なお自社株の評価については、会社のライフサイクル(創成期→発展期→拡大期→安定期)によって、かなり違い、想像以上に高額になることがあります。以下のような例も少なくありませんので、いかにスムーズな相続を実現するかは早めに考えておく必要があります。
【経営者財産をスムーズに相続できずに倒産してしまった事例】
2000年11月に東京地方裁判所に民事再生法の適用を申請し自主再建を断念、事実上倒産してしまった会社があり負債額が470億円でした。この会社は1970年には東証1部上場は果たした大手です。A社長が死去した時の遺産が100億円で相続税は70億円でした。問題はこのほとんどが自社株でした。遺族は3人の娘さんで、結局A社長が所有していた自社株2500万株のいうち1700万株を売却、後継者もいない状態で、経営が悪化し倒産となりました。
なお、余談ですが、経営者は、会社を守る大黒柱であると同時に、奥様やお子様を守る大黒柱です。何があっても生活を守るという観点で言えば、例えば、会社で役員退職慰労金などを導入していると、ご自身に何かあったとしても家族の生活を立て直すための資金を用意することができます。しかし、役員個人の借入金や仮払金が未清算であると退職金などから返済せざる得なくなります。そのためにも個人保険の加入も重要です。
2. 自社株について
上で見て頂いたように、自社株の評価は思いがけず高くなる場合があります。事業承継を考えている場合、「自社株=経営権」なので後継者にしっかり残るように対策を考える必要があります。
2.1. 自社株の評価方法
株の評価方法は何十種類もあり、非常に複雑ですが、その中でも以下の二つは代表的なものです。
- 純資産評価方式:時価資産、負債等から会社の純資産を算出して評価する
- 類似業比準価格方式:業種が類似する複数の上場会社の平均株価を比較評価する
通常の同族会社であれば自社株の評価は純資産評価方式、類似業比準価格方式となり会社の規模によっては適用が異なります。なお少数株式の場合、株主が受取る配当金額から逆算して評価する配当還元額方式が適用されます。
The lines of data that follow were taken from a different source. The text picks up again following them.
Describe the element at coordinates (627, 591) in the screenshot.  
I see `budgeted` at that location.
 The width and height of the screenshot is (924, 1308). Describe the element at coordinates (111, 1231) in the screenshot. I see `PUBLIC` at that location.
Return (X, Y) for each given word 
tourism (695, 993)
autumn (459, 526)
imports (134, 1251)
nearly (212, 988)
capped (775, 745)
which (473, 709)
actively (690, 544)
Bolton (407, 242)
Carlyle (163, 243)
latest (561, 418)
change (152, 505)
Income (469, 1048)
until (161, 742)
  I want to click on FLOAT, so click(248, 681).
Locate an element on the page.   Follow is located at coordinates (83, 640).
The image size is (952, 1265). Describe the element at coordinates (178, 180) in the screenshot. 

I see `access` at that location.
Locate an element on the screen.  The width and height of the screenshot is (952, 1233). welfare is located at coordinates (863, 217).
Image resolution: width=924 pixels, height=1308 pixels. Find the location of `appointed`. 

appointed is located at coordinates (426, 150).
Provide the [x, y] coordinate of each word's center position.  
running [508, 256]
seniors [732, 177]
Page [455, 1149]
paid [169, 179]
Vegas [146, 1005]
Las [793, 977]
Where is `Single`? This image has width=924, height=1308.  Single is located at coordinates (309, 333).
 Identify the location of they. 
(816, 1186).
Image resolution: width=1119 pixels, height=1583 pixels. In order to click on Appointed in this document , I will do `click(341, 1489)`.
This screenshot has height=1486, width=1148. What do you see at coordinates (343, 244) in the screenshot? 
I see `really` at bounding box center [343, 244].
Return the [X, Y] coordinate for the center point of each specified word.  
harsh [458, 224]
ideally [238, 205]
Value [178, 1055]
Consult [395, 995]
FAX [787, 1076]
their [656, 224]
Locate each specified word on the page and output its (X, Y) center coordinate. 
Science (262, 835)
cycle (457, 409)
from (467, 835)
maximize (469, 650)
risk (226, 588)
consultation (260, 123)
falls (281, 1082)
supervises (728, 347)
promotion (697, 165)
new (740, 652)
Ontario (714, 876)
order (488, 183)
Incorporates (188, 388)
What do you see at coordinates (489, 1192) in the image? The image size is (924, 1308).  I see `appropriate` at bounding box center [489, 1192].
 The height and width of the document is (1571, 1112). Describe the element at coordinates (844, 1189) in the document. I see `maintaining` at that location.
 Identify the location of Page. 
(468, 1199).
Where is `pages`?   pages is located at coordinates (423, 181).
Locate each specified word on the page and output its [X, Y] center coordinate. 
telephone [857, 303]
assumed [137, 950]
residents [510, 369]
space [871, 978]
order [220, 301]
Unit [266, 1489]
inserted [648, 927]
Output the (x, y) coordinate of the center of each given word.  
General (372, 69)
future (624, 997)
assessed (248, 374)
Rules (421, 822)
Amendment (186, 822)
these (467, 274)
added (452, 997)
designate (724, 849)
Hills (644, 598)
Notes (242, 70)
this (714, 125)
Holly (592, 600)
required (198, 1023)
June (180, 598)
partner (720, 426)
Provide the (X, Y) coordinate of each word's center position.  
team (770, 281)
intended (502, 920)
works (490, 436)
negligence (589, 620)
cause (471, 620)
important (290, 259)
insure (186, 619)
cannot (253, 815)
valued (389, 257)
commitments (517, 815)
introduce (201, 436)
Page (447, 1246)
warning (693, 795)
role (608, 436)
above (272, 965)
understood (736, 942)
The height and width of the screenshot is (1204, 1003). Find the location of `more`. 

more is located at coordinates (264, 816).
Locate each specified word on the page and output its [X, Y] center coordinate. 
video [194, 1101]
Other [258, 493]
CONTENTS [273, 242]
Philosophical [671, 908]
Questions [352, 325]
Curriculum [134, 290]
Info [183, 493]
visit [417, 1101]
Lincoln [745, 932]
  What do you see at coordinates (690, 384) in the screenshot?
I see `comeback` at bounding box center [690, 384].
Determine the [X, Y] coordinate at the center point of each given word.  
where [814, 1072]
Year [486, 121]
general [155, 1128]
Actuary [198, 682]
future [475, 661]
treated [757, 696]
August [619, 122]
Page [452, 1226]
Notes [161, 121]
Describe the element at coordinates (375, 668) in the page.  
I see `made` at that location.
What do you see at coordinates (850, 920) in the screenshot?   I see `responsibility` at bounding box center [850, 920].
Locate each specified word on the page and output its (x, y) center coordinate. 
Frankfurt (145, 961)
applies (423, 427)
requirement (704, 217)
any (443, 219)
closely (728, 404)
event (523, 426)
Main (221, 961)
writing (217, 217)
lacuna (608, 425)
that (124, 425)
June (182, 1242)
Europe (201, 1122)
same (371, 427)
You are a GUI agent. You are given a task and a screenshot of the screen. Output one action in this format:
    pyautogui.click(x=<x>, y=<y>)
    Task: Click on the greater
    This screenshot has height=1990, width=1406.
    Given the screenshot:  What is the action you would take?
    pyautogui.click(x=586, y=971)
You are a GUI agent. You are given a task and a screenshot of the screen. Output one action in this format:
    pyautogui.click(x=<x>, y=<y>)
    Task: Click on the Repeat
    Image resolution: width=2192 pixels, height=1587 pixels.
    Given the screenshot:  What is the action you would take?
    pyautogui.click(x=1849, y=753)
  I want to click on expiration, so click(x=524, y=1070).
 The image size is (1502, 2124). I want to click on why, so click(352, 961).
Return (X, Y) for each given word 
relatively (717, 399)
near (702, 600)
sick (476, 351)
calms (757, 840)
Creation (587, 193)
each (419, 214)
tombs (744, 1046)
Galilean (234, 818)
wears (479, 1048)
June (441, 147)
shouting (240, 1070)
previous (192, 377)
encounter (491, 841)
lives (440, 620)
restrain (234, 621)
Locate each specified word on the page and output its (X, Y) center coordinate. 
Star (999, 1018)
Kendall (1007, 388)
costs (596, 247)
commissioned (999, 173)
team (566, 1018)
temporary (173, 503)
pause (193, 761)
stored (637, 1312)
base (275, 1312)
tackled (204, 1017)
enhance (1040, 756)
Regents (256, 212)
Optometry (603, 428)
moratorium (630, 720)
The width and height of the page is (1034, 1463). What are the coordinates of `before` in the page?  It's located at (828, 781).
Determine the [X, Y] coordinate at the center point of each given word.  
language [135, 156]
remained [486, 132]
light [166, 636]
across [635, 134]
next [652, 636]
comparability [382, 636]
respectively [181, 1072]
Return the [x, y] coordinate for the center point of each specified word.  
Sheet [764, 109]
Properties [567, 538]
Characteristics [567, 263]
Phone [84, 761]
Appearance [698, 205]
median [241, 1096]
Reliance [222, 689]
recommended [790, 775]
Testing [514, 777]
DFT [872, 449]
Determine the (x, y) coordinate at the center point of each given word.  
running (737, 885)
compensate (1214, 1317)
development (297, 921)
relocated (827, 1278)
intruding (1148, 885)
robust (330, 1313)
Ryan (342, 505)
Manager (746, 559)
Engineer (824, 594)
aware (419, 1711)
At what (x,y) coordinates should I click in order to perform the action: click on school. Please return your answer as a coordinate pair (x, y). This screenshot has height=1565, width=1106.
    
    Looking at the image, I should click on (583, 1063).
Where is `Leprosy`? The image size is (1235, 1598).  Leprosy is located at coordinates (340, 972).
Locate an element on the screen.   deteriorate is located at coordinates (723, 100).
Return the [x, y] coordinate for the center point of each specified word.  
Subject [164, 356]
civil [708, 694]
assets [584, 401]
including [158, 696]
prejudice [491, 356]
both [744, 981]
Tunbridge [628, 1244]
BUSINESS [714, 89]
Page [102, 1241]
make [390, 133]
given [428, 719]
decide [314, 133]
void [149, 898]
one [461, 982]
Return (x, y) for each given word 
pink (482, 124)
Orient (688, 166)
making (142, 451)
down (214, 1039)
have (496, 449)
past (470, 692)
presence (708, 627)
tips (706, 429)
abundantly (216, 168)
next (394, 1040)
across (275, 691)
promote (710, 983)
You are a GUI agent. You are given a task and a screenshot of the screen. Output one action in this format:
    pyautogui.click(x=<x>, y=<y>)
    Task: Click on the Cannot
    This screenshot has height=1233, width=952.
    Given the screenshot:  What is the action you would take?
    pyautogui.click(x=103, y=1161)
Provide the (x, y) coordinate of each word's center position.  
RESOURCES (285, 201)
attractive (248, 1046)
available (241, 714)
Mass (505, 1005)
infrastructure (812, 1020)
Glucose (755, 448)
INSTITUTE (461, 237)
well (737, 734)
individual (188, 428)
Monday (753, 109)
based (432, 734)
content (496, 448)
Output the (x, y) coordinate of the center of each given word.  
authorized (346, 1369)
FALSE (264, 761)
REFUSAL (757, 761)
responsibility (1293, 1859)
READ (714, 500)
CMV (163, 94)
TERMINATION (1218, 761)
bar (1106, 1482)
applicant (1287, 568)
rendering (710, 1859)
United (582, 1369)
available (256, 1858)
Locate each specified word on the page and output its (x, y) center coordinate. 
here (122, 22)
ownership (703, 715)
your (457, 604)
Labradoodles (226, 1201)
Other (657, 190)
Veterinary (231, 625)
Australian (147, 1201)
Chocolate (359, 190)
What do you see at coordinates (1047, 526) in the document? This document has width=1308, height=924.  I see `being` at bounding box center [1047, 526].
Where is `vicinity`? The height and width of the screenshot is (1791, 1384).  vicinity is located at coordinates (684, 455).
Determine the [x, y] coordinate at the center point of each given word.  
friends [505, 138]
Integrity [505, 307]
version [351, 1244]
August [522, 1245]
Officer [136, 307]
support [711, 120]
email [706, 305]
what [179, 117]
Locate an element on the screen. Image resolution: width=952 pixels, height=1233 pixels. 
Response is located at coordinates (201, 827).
それぞれ、『純資産額方式とは?自社株の相続税対策に必要な知識まとめ』『類似業種比準方式とは?株式の相続税対策に必要な知識まとめ』で詳しく解説しておりますので、ご確認ください。
2.2. 取るべき四つの自社株対策
それでは、自社株対策はどのようにすれば良いでしょうか。基本的に以下の四つの方法があります。
- 譲渡制限株式の活用
- 定款の変更
- 議決権制限株式の利用
- 生前贈与
まず、譲渡制限株式を活用すると、会社が他人に乗っ取られることを防いだり、後継者に株式を集中させたりすることができます。詳しくは『譲渡制限株式のメリットと3つの落とし穴』をご覧ください。
また定款で定めれば、相続によって移転した株式の売渡請求を行って会社の経営権を取り戻すことができるようになります。これも上記の譲渡制限株式のページの中で解説しております。
議決権制限株式の発行限度がなくなったことで、相続で株式が分散した場合であっても後継者の発言力を維持することが可能となりました。詳しくは『議決権制限株式を会社の経営、事業承継に活用する方法』をご覧ください。
最後に生前贈与です。計画的に、毎年、後継者に経営権を譲渡していくことで、一定額までは非課税で譲渡することができます。詳しくは、『相続税対策に生前贈与を活用する7つの方法と注意点』をご覧ください。
2.3. 相続にあたって考えておくべきこと
なお、家庭での相続に関しては、生活や人間関係も考慮する必要があります。
同族会社の場合、後継者に会社の財産が集中し過ぎると、会社を継がなかった兄弟姉妹と公平間がなくなり人間関係に微妙な影響を与えかねません。相続が争続にならないようにだれに財産を引き継ぐか決める必要があります。
この場合、特別受益と言って、生前に贈与を受益または、遺贈を受けていたなど特別の恩恵を受けていた相続人がいる場合には、特別に受益した財産を相続開始のときの時価で評価し、相続財産に加算した上で法定相続分を再計算します。この結果、法定相続分を超えて余分に財産を受益した相続人がいた場合であっても遺留分を侵害していなければ財産の返却は必要ありません。
何だかややこしいですね。詳しくは、『特別受益とは?円満相続のために絶対に必要な3つの知識』をご覧ください。
まとめ
親から子へ、社長か後継者へ自分が築いた財産であれば無傷で渡したいと考えることでしょう。
あらかじめ考えておかなければならない事は、誰にどの財産を移すか、そのときどのような税金がかかるかということです。残された家族、後継者に円満に財産を引き継ぐものでなくてはなりません。
また同族会社の場合自社株の評価の上昇など、相続時に思わぬ事態となりかねません。自社株対策は早めの準備が必要となります。